====== MATERIAL SUPPLIED

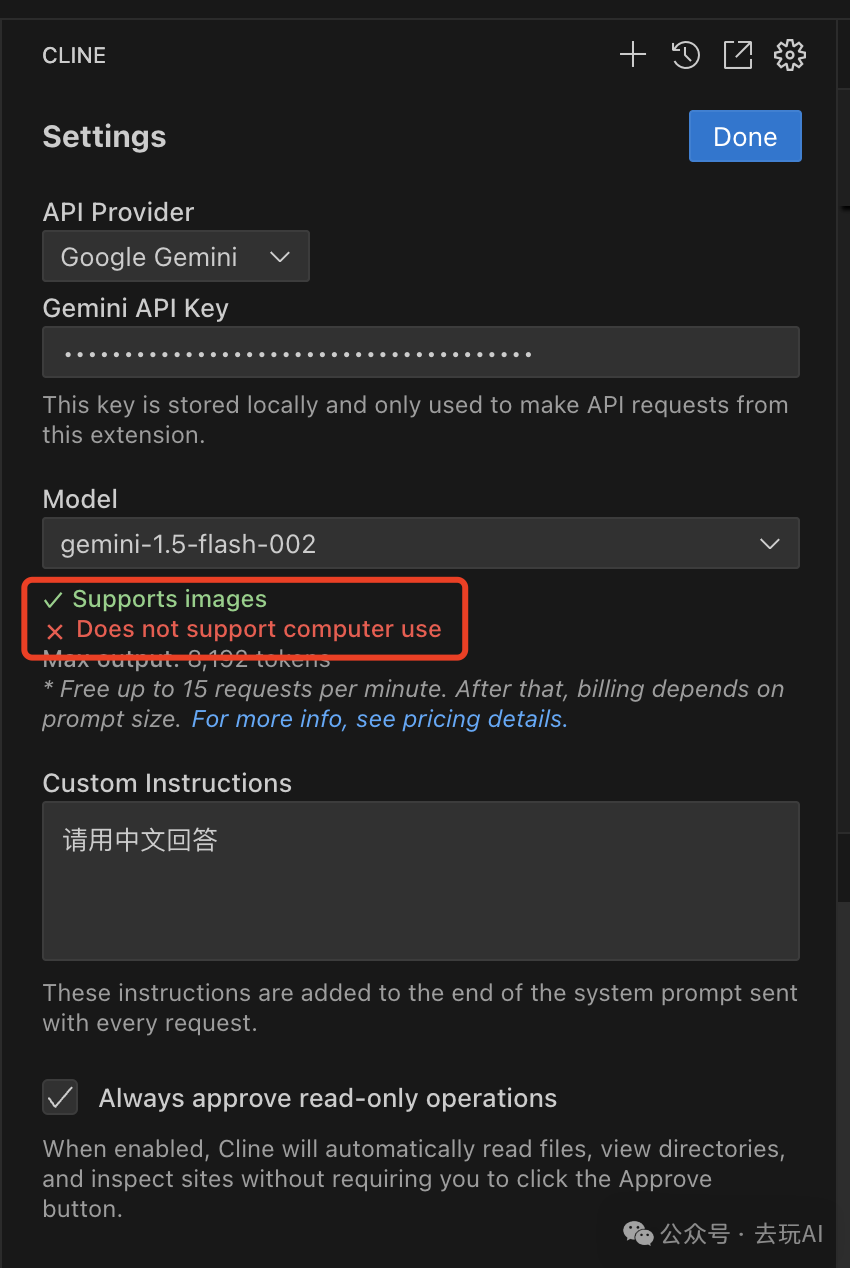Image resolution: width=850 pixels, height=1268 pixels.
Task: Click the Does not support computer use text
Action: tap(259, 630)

============
====== MATERIAL SUPPLIED

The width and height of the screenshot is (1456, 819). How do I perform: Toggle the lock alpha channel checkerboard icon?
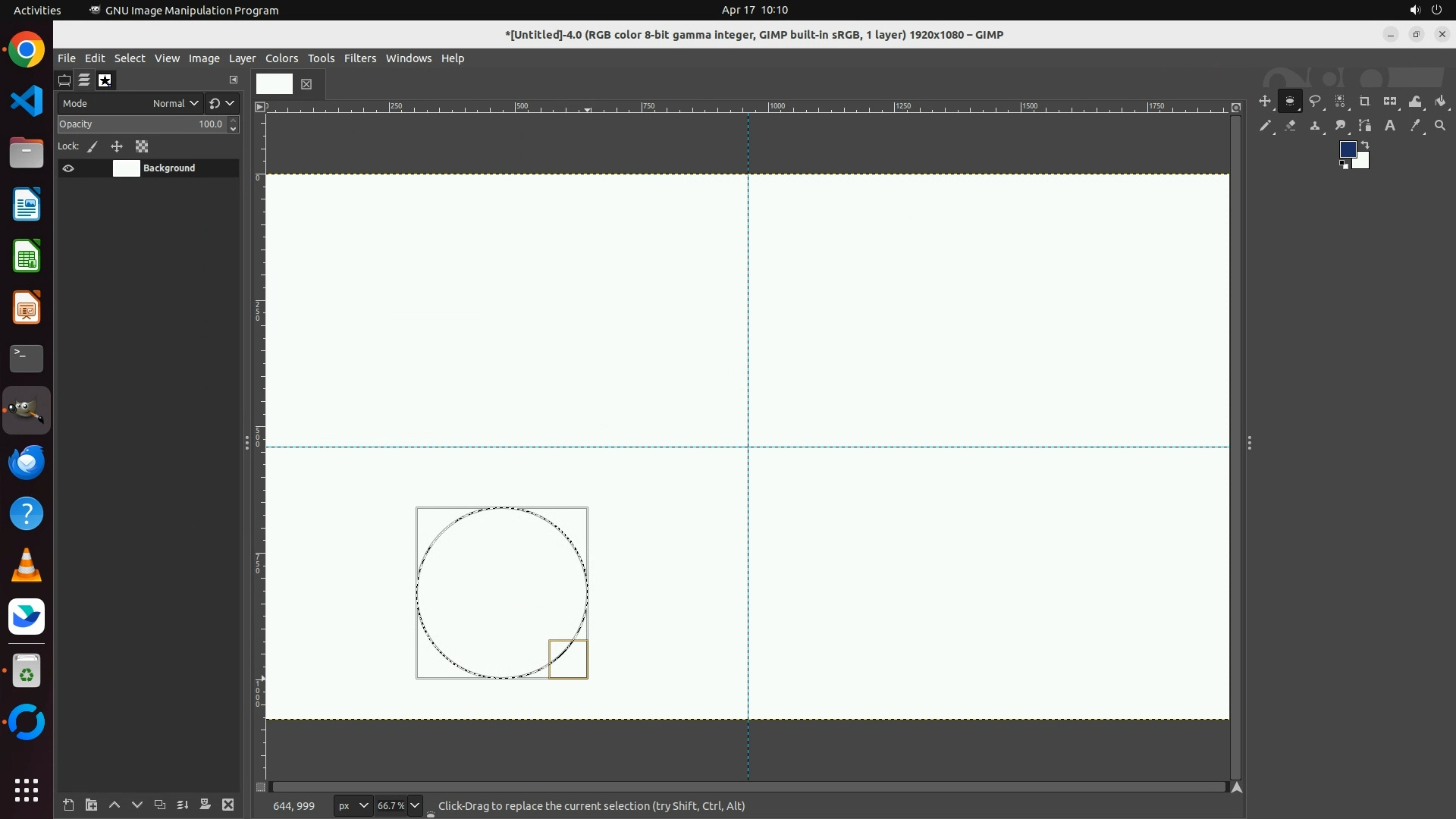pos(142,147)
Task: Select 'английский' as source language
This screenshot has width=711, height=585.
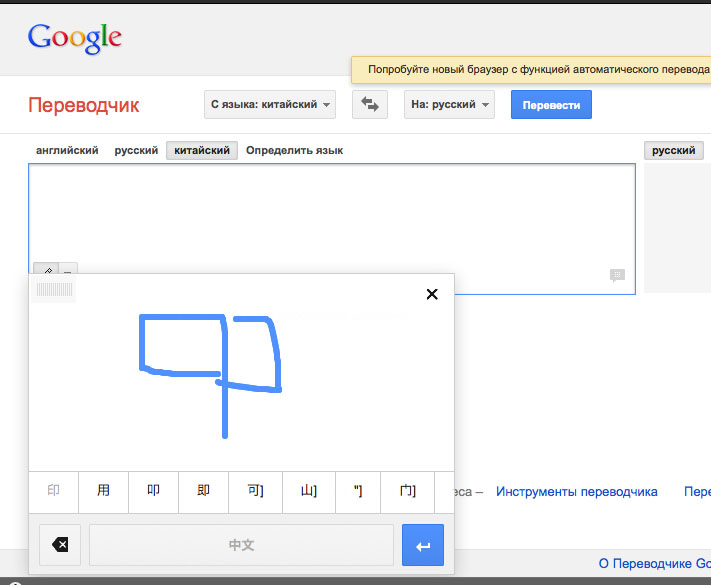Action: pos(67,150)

============

=== REQUIRED TASK ===
Reproduce the stretch of data from the line containing "Task: Select 'английский' as source language" through the line containing "Action: pos(67,150)", leaving out the pictures.

=== FINISHED TASK ===
Task: Select 'английский' as source language
This screenshot has width=711, height=585.
Action: pos(67,150)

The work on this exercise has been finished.